David: You’re right. Our thanks go out to Jim Grant who pointed out in his recent missive that Zweig has created the perfect bookends for the cyclical bear market gold has been in since 2011. Zweig, of course, penned Your Money and Your Brain, where he explores how an investor’s psychology can get in the way of their success.
Kevin: Which, by the way, is a very good book. That is an office read.
David: I’ve required everyone in the office to read it. But he also penned an off-the-charts bullish analysis of gold stocks two weeks before they peaked, with gold setting its records near $1900. Again, when you look at the extremes in the marketplace, understand that they are driven by fallible human beings. They are driven by emotional human beings. They are driven by people who have even analyzed the impact of psychology and investing, and yet are too close to it sometimes to see that their own psychology is committed, maybe, perhaps, overly so.
Kevin: And lest we call ourselves holier than thou, we are human as well. My wife and I were watching the news this morning as I was eating breakfast. I told her, “You know, it’s so hard to know what is going to happen next.” We’re human. There is no way. You can predict trends, you can look at the long term, but be careful with your brain, and be careful, especially, with your emotions.
David: I mentioned Zweig’s article last week, and I just thought it would be worth reflecting back to, I think it was the September 19th edition of the Wall Street Journal in 2011, where Zweig talks about why you need to own gold stocks.

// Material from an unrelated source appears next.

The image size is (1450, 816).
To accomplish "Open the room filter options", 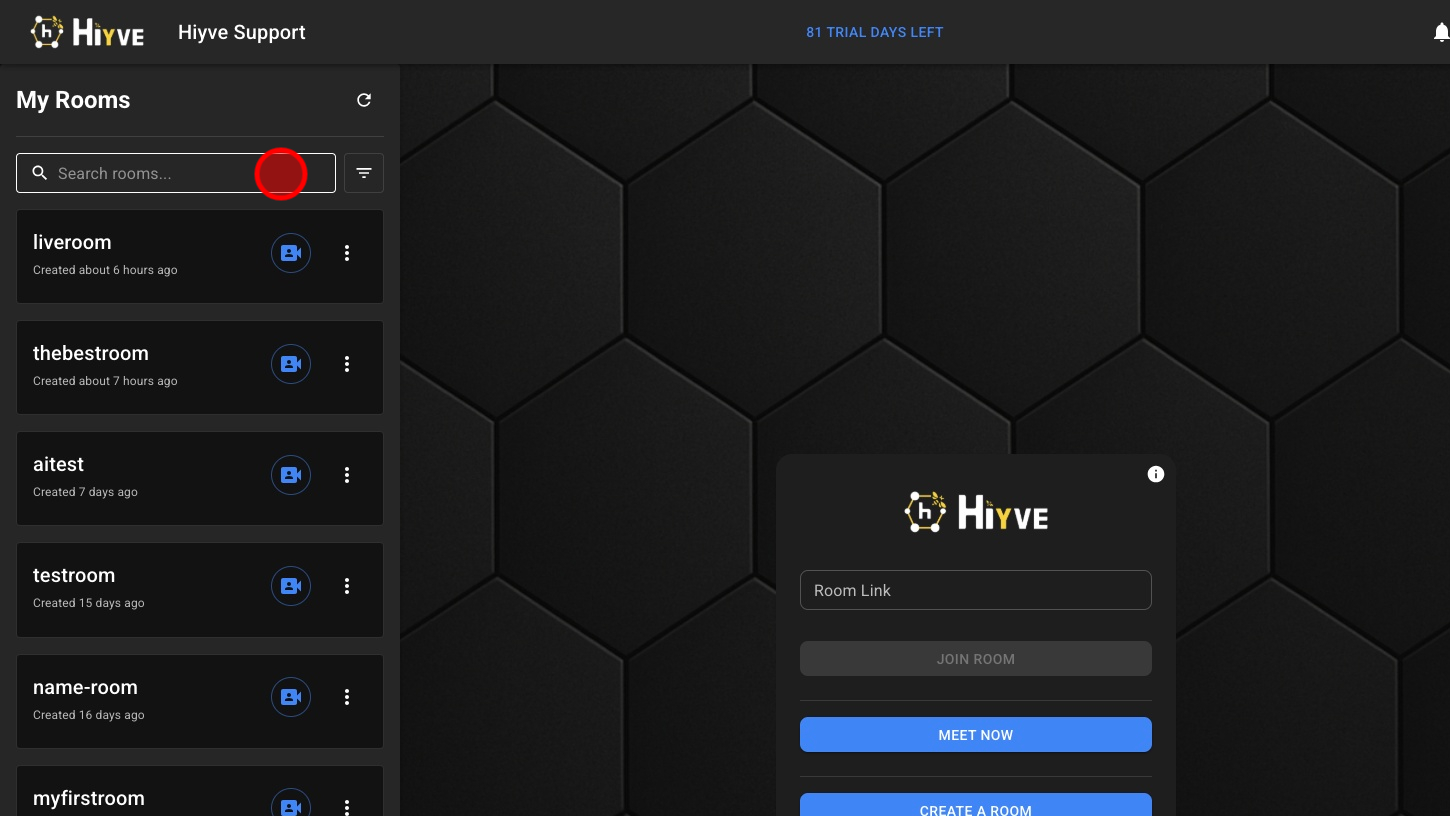I will (364, 173).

These are the winners. This is what you need in your portfolio.” And again, two weeks before the market peak. And now he is penning the same thing. “Well, you’ve got your pet rock.” And it sounds to me like he is just crying over spilt milk.
Kevin: I also like what Grant had to say, though. You need to understand who you are casting a vote for. If you are saying that you don’t like gold, you are basically saying that you do like everything that the central bankers are doing.

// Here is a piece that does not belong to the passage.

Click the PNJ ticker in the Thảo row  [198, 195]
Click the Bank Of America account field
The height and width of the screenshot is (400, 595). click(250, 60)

David: He says, and I quote, “Necessarily, to be bearish on gold is to be bullish on the former tenured economics faculty members who guide the world’s monetary destiny. It is to cast your financial ballot against the price mechanism – against the price mechanism – which the mandarins have been over-riding. It is to vote for the proposition that this greatest of all experiments in money-conjuring will end happily, and profitably, for the holders of financial assets.”
Clearly, we have cast our financial ballot along with Jim. We are bullish on the metals, we lick our wounds, we have for the last few years, and we look at them in perspective. Am I going to reconsider my vote? Or is my vote reinforced when I continue to look at the world as it is versus as it is being presented by the money mandarins. I have made the decision to actually double down on my bet as a consequence of looking at whether my vote is legitimate or not.
Kevin: And I understand that you have cast that vote. What I want to do, though, is go back to those formerly tenured academic faculty members who are guiding the economy, because the question right now, if you turn the news on anytime that has financial news, the question is, is the economy recovering enough for Janet Yellen to do what they have been threatening to do for years and years – what is it, six, seven years we haven’t seen an interest rate increase. So, tell me a little bit about the economy. Let’s talk about GDP, let’s talk about corporate earnings, and then let’s talk about whether we see an interest rate increase this fall.
David: Earnings, on the whole, for corporate America, are in the middle of expectations. A few disappointments, but, by and large, companies are still engineering the results on the earnings front. But year over year sales declines are surprising people, and I think that is where you are seeing some weakness in the equities markets. You have General Electric, J.P. Morgan/Chase, Microsoft, IBM, City Group, Johnson & Johnson, United Technologies, Pepsico, Intel, Coca-Cola, Oracle, Honeywell, Goldman-Sachs, American Express. Could the list go on? Yes, it could. But, that raises the issue of all these companies with year-on-year sales in decline. Can the Fed raise rates? And if look back in history, you won’t find them raising rates in the context of a declining sales trend.
Kevin: A future guest of ours, just in a few weeks, Bill King has said, that never happens when year-over-year sales are falling.
David: That’s exactly right. The Fed has never hiked rates with sales in decline year-over-year. And even stranger, sales have not declined year-on-year outside of a recession. So keep that in mind. We talked about commodities staring us in the face, as they are in decline, and you should see something of a rebound in the commodity space if we have a robust global economy, and it’s not there. So, in spite of the advertising that it’s here, it’s not there. The same thing is true of sales. We should see a pickup in activity, a pickup in sales, and yet what we have is an indication that perhaps we are already inside the pale of recession.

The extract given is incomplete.